Albee creates a kind of claustrophobic atmosphere by keeping all of the action in the living room as he did in "Who's Afraid of Virginia Woolf?" while other things do happen offstage. We feel the imprisonment of Martin, Stevie, and even Billy, although he is told by his parents to leave the room for a time. Stephen Schnetzer is called upon to portray a range of emotions in this situation. While he is not contrite because he doesn't truly feel that he's done anything wrong, Martin at least has the good sense to sit quietly and look culpable while Stevie rants. However, as the scene plays out, his temperature rises as well. He lashes out at Billy when the boy takes him to task for his outrageous admission and they both resort to nasty name-calling. His frustration gets the better of him when he fails to make his wife understand the purity and innocence of his love for Sylvia and that it does not diminish his love for her. He tells her, "I love you and I love her and there it is."

That's a toughie. Anyone who has been betrayed in a relationship would question that, especially in the context of trying to fathom that the paramour is not just another woman, but a goat. It raises the question of whether or not it is possible to know the person you love and advances the play's theme of love and tolerance. Is bestiality not okay by definition, or only if you get found out? Albee said that "Goat" had been written to "test a few boundaries" and there were moments during this performance when the audience reacted as if it were pushed to the edge, when laughs sounded more like groans, or when lines or actions elicited a sucking in of air in unison. However, it is these moments that stay with us and cause us to really think about what is happening on the stage. Albee wants us to examine the limits of our tolerance and society's boundaries in the 21st century where it seems anything goes. In an MTV world, is anything taboo? Well, yes, apparently.

Stevie responds with words and actions. She delivers a searing speech to Martin about the idyllic life they had been blessed with and that they only needed to not screw it up, but he had screwed it up. She tells him that he brought her down and she is going to bring him down with her, then storms out of the house. The obvious option available to her is to make his unthinkable act public, all the more devastating in light of his recent acclaim. However, as Martin's indiscretion is out of the realm of possibility to Stevie, so is her act of revenge and retaliation. The playwright shocks us along with the other characters, but explains it all as an act of love, brutal and primitive.

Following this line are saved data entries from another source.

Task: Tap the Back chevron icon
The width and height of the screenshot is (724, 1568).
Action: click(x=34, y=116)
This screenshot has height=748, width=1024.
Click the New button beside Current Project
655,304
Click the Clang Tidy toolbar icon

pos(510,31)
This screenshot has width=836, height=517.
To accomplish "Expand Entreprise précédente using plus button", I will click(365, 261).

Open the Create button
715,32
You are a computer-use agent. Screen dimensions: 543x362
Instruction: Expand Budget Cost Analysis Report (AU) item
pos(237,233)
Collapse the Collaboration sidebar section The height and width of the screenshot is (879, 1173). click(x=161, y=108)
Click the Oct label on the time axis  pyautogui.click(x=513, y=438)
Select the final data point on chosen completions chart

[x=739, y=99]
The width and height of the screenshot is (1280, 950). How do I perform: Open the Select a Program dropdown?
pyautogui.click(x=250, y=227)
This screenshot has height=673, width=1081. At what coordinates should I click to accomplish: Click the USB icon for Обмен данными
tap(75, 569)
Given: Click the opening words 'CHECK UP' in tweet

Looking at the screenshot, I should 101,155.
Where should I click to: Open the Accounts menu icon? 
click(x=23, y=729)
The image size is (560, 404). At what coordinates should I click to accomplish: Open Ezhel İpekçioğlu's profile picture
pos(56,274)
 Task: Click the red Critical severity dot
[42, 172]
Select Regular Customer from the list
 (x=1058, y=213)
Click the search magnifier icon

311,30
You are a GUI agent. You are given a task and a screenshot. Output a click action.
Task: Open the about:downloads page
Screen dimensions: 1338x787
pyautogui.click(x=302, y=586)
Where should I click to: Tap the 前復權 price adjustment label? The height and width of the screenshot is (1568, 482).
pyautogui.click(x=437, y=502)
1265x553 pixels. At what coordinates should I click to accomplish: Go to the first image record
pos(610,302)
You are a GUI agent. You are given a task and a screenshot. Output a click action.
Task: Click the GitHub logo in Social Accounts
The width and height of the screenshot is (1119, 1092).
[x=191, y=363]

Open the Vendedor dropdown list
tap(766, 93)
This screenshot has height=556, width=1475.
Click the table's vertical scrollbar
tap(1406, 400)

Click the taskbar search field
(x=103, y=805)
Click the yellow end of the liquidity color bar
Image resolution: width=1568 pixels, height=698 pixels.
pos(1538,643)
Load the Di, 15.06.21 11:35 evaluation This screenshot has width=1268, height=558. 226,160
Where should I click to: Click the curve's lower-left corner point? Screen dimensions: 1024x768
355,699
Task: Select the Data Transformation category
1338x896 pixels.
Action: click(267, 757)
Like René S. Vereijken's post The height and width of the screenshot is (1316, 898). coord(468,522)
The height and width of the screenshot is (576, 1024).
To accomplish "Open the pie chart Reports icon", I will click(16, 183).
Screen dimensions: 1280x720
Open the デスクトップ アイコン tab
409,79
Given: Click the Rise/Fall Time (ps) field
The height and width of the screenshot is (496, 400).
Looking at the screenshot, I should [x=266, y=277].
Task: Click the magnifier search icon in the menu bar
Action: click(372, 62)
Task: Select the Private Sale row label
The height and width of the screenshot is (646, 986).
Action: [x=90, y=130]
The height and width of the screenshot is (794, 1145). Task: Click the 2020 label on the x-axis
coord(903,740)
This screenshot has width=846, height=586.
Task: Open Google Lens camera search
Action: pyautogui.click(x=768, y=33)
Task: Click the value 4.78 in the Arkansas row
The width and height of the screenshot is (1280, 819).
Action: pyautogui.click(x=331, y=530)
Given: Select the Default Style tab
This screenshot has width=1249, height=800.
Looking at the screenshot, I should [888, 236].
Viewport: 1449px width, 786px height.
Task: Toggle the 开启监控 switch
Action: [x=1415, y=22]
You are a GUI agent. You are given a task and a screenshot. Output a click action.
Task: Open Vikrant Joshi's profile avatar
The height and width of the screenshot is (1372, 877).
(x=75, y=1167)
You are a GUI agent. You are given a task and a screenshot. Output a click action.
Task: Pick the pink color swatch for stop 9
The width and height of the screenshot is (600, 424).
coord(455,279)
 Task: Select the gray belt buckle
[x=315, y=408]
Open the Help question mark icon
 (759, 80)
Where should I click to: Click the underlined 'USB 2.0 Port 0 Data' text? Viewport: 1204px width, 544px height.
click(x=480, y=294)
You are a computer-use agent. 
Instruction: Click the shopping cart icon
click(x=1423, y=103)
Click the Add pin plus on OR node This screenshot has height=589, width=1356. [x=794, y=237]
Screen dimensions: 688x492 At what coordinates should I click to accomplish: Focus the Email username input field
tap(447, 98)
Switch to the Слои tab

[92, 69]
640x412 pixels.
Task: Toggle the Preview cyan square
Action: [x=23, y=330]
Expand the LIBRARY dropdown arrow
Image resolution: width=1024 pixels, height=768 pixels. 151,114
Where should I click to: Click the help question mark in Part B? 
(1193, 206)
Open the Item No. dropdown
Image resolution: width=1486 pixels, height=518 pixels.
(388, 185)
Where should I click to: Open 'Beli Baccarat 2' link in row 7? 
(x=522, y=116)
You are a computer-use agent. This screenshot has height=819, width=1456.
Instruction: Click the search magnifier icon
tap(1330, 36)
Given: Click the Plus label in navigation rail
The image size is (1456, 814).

The dynamic between father and son is well played by Schnetzer and Tasso Feldman, but I would have liked further exploration and exposition of their relationship. It seems to be Albee's style to leave many unanswered questions at the conclusion of his plays. The larger questions posed by "Goat" must be ruminated on by the playgoer, perhaps while walking down a country road, chewing on a piece of grass.